Saved entries:
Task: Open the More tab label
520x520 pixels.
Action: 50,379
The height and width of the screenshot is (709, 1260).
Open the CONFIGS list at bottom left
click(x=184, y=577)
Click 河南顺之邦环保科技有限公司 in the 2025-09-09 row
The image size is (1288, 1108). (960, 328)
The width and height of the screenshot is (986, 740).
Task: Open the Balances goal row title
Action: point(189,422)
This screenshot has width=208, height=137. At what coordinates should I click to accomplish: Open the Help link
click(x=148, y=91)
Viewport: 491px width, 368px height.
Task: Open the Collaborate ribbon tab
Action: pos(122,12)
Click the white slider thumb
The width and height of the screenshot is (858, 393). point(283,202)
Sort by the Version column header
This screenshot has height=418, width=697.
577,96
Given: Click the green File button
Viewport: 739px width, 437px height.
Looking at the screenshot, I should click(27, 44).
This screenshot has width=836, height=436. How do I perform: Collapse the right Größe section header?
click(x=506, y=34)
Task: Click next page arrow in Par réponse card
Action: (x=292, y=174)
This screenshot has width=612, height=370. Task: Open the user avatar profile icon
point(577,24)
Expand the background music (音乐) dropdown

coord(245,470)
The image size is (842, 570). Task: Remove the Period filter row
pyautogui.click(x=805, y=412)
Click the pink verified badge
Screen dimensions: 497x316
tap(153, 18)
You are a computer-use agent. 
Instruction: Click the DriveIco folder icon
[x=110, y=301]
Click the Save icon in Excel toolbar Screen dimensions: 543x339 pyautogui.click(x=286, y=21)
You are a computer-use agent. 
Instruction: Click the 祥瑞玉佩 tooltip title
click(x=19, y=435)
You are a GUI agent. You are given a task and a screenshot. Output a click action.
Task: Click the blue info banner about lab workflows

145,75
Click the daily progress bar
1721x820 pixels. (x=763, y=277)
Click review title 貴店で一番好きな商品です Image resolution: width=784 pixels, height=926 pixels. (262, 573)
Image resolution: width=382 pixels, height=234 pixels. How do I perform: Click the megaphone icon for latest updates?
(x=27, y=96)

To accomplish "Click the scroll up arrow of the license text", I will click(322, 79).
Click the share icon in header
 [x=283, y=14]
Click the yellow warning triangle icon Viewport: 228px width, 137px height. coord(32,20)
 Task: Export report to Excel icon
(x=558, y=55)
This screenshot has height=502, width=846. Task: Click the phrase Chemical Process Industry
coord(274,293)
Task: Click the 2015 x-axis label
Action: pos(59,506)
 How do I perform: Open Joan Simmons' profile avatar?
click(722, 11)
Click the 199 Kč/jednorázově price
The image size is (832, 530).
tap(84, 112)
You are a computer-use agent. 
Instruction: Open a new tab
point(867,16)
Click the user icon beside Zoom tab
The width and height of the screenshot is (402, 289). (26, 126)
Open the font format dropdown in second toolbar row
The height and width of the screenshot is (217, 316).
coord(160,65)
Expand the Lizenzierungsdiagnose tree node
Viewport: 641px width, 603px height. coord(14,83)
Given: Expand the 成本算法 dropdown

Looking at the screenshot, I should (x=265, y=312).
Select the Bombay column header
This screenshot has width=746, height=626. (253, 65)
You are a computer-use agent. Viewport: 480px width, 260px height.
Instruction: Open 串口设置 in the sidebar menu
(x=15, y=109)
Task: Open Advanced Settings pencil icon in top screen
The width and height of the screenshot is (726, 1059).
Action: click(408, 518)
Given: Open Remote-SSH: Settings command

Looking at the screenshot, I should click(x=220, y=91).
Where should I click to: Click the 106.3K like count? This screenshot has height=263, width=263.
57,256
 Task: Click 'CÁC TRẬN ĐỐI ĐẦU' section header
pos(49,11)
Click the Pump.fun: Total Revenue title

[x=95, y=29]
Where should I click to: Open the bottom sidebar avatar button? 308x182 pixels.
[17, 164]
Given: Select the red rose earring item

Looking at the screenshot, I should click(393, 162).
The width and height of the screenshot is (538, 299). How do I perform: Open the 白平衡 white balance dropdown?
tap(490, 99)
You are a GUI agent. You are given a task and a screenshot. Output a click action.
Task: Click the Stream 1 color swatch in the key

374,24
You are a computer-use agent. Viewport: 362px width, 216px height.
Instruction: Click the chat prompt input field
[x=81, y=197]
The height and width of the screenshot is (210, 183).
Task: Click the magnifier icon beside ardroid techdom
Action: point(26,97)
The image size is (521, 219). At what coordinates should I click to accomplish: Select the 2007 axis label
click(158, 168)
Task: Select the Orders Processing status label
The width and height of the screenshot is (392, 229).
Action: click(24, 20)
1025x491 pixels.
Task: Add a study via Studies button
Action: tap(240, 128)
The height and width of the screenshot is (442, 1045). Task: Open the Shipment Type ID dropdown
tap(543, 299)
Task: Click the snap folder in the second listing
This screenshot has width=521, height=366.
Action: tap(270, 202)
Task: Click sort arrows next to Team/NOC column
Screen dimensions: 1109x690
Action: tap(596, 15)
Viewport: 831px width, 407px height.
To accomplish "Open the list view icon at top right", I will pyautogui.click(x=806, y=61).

**What you have to do**. Report the number of lines above holding "will", and only that.

**Answer section**. 2